What to produce » Go through the data below and copy each line that includes "กแรงส".

Start of Data in this exercise

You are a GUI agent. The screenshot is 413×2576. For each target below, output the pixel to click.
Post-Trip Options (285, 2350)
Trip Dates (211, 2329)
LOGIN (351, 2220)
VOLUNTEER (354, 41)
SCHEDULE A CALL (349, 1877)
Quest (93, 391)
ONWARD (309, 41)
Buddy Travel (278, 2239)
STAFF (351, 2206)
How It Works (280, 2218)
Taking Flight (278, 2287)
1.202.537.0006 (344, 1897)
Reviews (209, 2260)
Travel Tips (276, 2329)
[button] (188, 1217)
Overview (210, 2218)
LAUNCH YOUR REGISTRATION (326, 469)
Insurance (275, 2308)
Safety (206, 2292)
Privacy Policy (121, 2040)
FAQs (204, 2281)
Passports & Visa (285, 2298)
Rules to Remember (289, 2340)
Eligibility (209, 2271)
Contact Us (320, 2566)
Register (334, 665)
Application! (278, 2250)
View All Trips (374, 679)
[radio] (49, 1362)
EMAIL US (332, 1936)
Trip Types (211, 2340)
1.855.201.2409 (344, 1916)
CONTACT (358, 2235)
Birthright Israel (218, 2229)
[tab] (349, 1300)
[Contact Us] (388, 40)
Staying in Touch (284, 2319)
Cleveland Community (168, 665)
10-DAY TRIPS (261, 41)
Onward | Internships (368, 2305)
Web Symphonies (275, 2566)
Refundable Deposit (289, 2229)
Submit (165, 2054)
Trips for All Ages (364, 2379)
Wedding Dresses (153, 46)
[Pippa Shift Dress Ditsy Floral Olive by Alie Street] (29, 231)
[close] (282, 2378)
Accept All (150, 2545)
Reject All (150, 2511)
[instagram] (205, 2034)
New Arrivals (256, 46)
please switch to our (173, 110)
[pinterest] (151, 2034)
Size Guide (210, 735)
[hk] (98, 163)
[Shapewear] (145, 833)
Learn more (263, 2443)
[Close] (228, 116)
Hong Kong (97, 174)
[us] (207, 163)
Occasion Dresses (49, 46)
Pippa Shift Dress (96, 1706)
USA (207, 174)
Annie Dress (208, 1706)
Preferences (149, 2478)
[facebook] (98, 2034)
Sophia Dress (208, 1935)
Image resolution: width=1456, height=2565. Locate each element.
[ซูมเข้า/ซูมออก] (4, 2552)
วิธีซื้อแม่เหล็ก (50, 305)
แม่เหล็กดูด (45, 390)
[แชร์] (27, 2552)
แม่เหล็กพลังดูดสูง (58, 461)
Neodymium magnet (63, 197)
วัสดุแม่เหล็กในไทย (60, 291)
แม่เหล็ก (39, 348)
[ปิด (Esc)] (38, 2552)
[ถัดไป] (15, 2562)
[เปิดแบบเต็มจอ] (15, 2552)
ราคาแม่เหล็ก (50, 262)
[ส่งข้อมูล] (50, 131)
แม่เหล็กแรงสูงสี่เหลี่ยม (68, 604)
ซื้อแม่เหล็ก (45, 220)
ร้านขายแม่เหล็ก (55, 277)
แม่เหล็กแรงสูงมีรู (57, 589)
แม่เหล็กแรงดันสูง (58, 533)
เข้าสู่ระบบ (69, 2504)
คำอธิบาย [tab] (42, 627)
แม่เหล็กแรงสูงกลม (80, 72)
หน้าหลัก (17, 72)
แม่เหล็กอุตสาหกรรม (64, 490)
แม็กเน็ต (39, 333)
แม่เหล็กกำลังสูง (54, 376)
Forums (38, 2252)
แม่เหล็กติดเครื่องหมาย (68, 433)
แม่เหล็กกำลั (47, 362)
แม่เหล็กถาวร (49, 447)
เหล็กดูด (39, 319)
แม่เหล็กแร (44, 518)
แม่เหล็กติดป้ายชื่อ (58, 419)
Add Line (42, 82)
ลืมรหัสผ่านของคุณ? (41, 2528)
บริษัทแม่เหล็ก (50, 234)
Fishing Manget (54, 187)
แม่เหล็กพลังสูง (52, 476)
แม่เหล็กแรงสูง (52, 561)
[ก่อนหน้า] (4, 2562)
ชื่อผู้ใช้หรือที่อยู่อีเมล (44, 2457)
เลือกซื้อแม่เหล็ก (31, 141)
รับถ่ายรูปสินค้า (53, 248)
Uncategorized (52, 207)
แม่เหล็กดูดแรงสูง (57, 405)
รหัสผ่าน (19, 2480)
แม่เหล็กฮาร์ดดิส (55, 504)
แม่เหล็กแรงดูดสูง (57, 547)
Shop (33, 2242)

End of Data in this exercise

Written response »
แม่เหล็กแรงสูงสี่เหลี่ยม (68, 604)
แม่เหล็กแรงสูงมีรู (57, 589)
แม่เหล็กแรงสูงกลม (80, 72)
แม่เหล็กแรงสูง (52, 561)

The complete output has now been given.